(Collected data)
##########
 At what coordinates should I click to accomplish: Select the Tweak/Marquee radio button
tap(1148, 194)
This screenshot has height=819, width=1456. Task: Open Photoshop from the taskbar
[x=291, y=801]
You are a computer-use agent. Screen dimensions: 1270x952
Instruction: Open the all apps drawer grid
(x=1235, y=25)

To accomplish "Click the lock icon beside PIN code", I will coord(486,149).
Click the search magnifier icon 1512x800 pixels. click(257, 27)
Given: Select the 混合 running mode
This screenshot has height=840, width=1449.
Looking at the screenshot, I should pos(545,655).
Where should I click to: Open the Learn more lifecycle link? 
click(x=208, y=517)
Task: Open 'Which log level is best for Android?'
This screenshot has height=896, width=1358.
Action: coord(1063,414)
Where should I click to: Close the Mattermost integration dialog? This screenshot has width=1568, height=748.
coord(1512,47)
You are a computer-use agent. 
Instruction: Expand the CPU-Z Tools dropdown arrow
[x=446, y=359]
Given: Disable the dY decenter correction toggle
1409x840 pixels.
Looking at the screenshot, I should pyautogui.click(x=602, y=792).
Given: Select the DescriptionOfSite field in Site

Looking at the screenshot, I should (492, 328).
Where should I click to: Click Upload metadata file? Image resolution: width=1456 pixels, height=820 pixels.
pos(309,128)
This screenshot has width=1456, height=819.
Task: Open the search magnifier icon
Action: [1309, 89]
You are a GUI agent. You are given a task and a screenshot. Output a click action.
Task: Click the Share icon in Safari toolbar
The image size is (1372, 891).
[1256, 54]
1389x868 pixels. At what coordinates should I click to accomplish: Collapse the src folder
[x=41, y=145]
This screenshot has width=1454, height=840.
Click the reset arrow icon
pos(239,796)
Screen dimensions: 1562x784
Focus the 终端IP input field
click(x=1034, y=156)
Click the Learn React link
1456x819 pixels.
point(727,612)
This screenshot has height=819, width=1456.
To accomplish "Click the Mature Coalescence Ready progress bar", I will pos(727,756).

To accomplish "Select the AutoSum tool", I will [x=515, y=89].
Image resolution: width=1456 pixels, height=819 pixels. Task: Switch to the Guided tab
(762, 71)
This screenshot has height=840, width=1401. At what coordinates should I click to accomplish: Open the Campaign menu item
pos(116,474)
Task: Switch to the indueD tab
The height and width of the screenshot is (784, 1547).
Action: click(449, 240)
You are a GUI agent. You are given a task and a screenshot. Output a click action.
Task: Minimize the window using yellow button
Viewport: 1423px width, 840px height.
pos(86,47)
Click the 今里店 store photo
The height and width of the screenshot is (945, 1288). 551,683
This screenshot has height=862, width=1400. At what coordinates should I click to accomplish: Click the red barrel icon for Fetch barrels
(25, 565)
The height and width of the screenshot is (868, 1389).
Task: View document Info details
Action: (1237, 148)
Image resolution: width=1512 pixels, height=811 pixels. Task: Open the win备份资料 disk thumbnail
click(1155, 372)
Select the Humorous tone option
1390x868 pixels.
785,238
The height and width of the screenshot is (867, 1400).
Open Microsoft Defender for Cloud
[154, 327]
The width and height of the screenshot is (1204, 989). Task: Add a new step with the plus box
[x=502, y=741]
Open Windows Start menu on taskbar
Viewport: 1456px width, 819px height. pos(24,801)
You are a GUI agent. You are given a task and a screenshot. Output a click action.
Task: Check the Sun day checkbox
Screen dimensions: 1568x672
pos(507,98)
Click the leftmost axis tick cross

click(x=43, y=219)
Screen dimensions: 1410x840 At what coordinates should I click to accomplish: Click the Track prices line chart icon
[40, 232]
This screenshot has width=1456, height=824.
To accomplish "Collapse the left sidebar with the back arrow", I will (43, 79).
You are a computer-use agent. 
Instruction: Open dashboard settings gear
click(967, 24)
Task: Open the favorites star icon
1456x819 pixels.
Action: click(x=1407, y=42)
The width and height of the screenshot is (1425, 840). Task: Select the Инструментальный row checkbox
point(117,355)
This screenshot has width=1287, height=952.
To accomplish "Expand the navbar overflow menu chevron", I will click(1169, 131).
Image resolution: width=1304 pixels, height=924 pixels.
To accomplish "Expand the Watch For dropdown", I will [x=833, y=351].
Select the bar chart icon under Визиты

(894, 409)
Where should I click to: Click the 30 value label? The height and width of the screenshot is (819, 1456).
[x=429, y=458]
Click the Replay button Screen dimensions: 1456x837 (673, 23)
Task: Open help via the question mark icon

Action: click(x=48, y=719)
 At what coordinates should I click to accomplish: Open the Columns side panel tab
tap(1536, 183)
##########
Please tally the lines of the entries that hold "will" and give only the resulting number.

6